Alessandra Pandolfini/la mite, giovanissima con un volto a cui riesce a prestare tutti i tratti dell’infelicità che l’ha segnata da bambina, la speranza che contraendo matrimonio col proprietario del banco dei pegni sarebbe cambiato qualcosa nel suo destino; la disillusione e poi l’odio e dunque il distacco.

Pronipote di Turi Pandolfini, Alessandra non ha compito meno difficile perché le parole non pronunciate che sottraggono al dialogo un interlocutore, la obbligano ad un repertorio espressivo di cui non si allenta la tensione neppure quando è distesa ormai inerme sulla rete. E’ bravissima anche lei nel trasferire ogni singola vibrazione del personaggio scritto e diretto: per l’intera durata dello spettacolo, sembra di avvertire la sua voce, sebbene sia il marito a parlare, narrando per lei ostacoli e dolori, penosi tentativi di uscire dalla povertà, disumani se rapportati a quella che è poco più di una bambina. Alessandra Pandolfini è molto giovane, ma non è l’età che la rende idonea al ruolo. Valeria La Bua e Davide Toscano vedendola, l’hanno subito riconosciuta: perfettamente calzante, anche lei bravissima nel trasmettere lo sgomento dello scrittore, il suo tentativo di darle forza e spessore quando si ribella alla freddezza del marito che l’aveva trascinata in un’illusione di normalità. Nella scena del tentativo di tradimento, quando la presenza di Efimovič (soldato e vecchio amico del marito)  è palesata soltanto dal cappotto, l’attrice è bravissima a guidare un momento di lusinghe e profferte d’amore infine non contraccambiate!

Simone Raimondo ha saputo ricreare sulla scena la luce delle candele e le ombre proiettate sembrano davvero le angosce sfuggenti ed imprendibili dei due personaggi.
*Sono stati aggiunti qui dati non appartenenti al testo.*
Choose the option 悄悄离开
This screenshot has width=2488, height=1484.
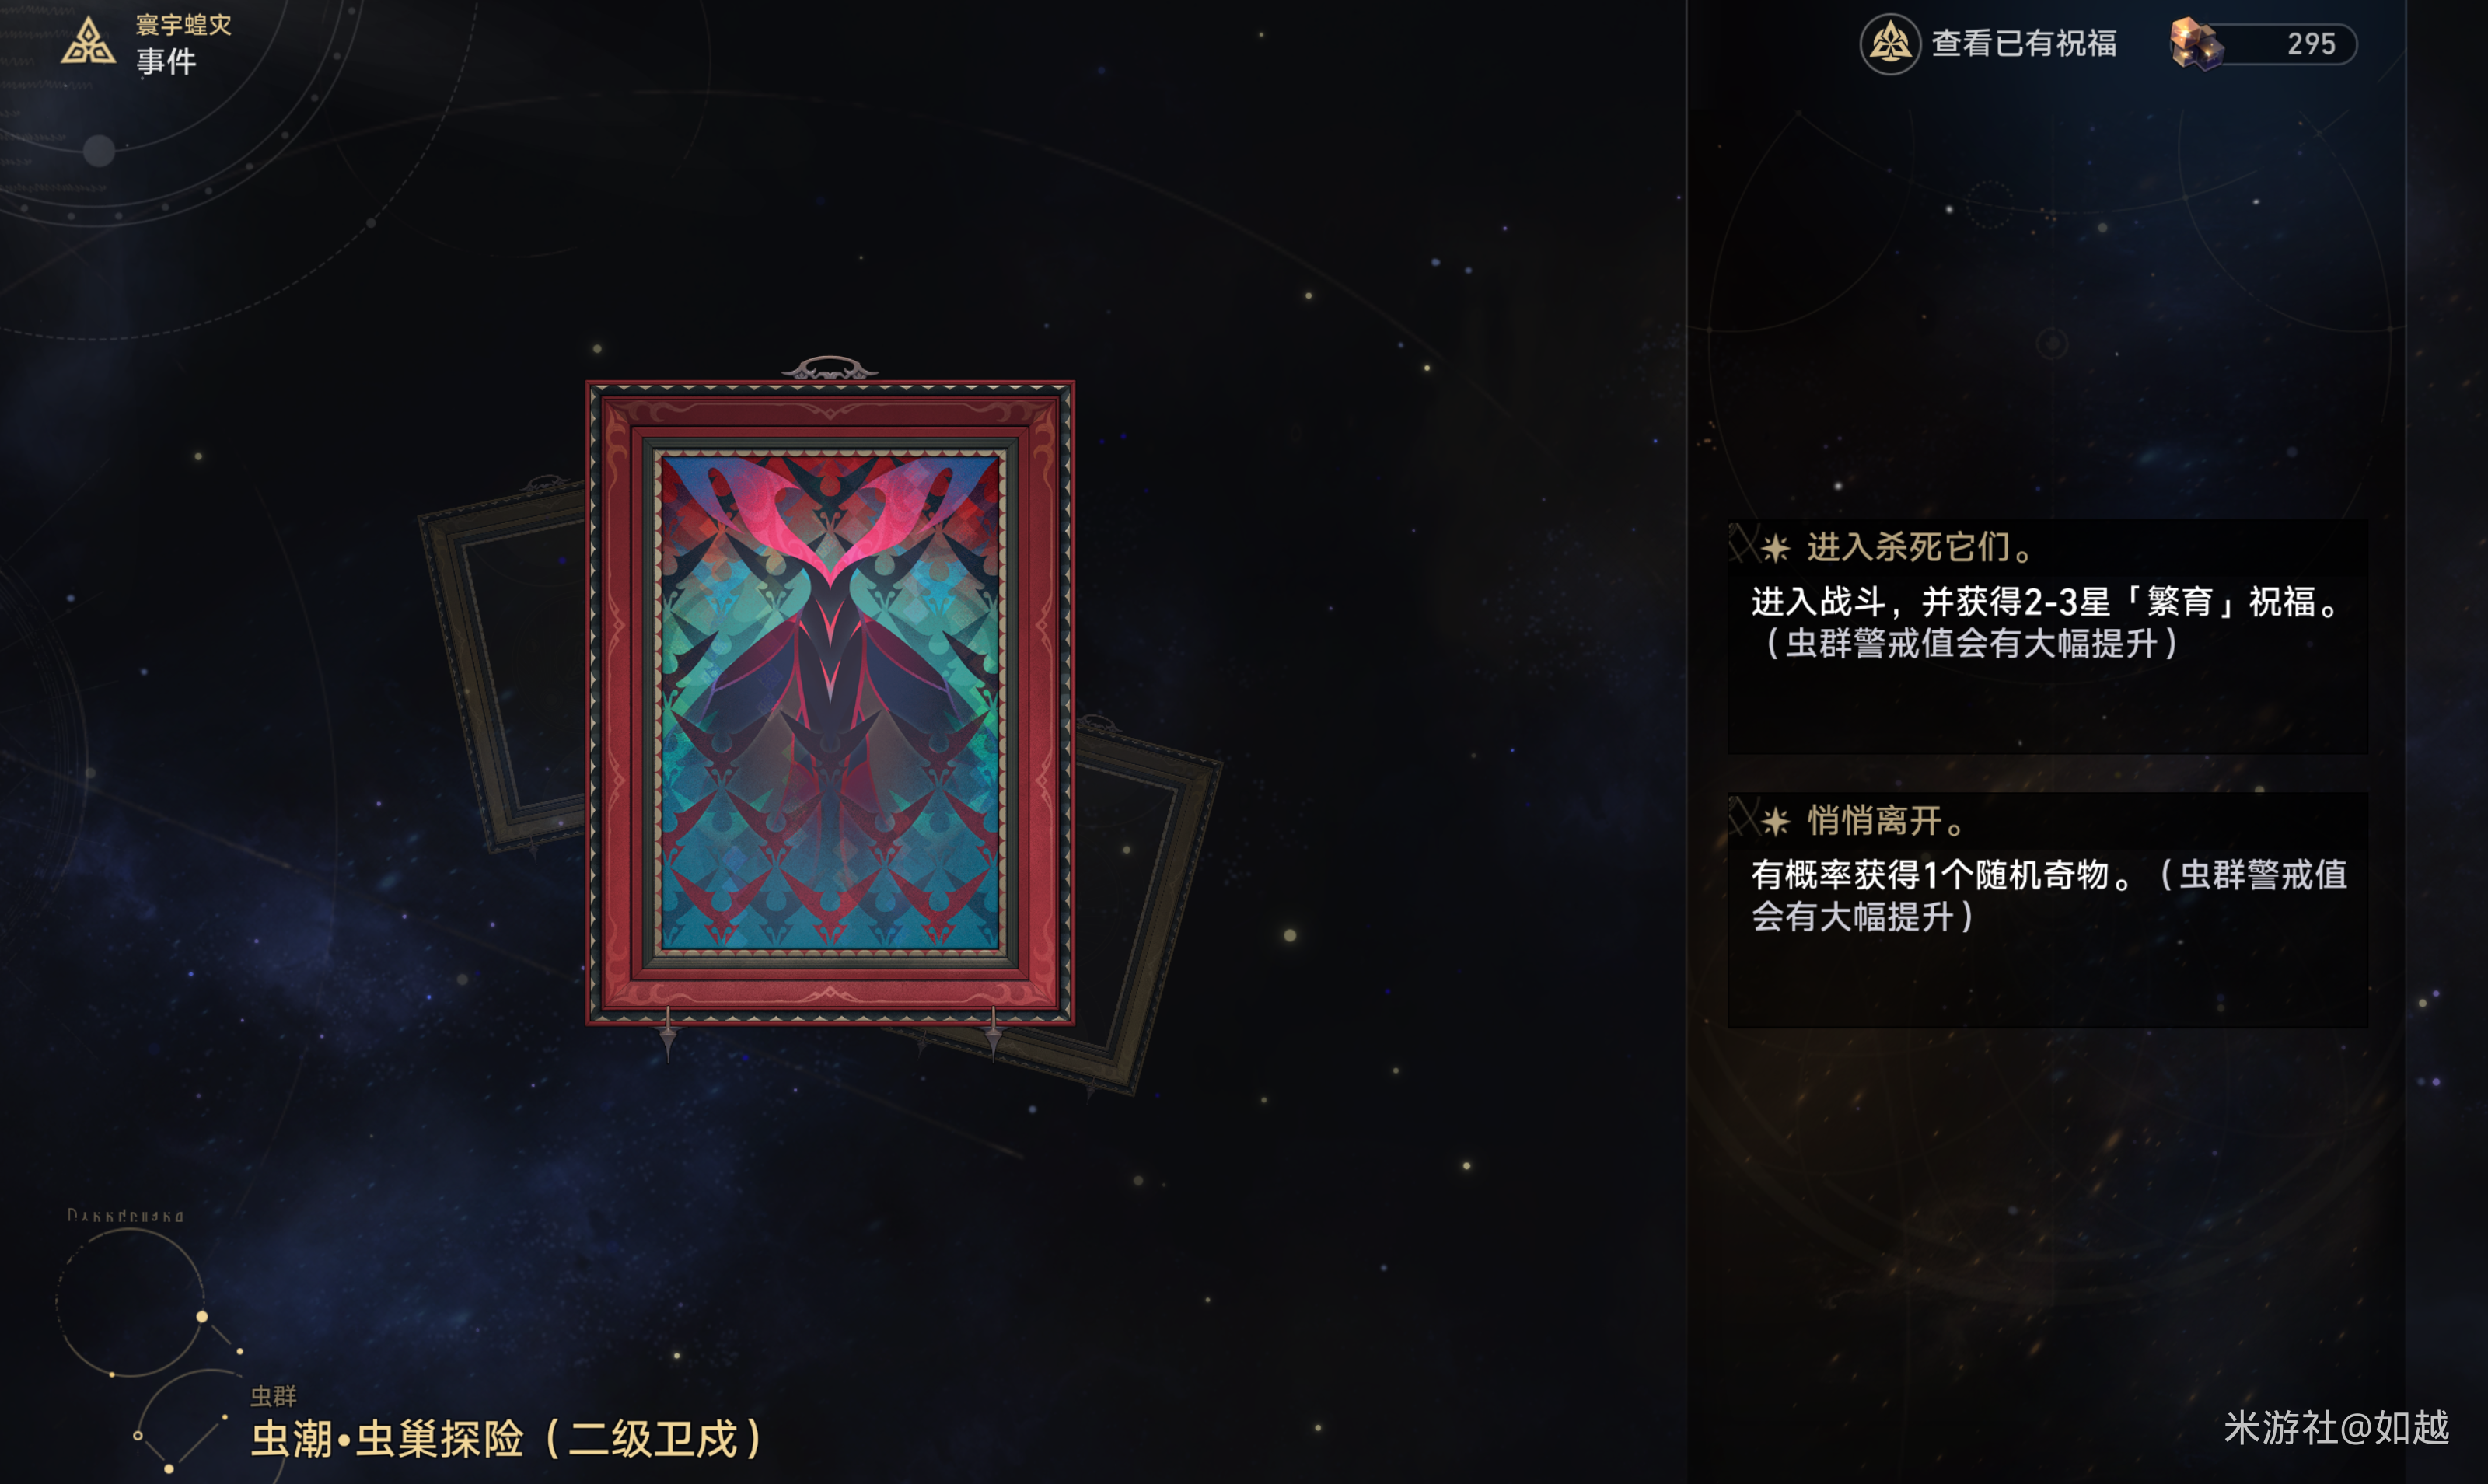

Valeria La bua e Davide Arnau Toscano, attori di talento e registi promettenti, hanno sapientemente reso omaggio ad un autore piuttosto complesso, tanto dannato e geniale, riuscendo senza futili orpelli a trasferire l’illusione, l’apparente sottomissione, la banalità dell’egocentrismo, la pena dell’incomunicabilità, la solitudine nel tentativo di comunicare e il fallimento della spiegazione. La potenza letteraria di Dostoevskij assolutamente assecondata: un successo.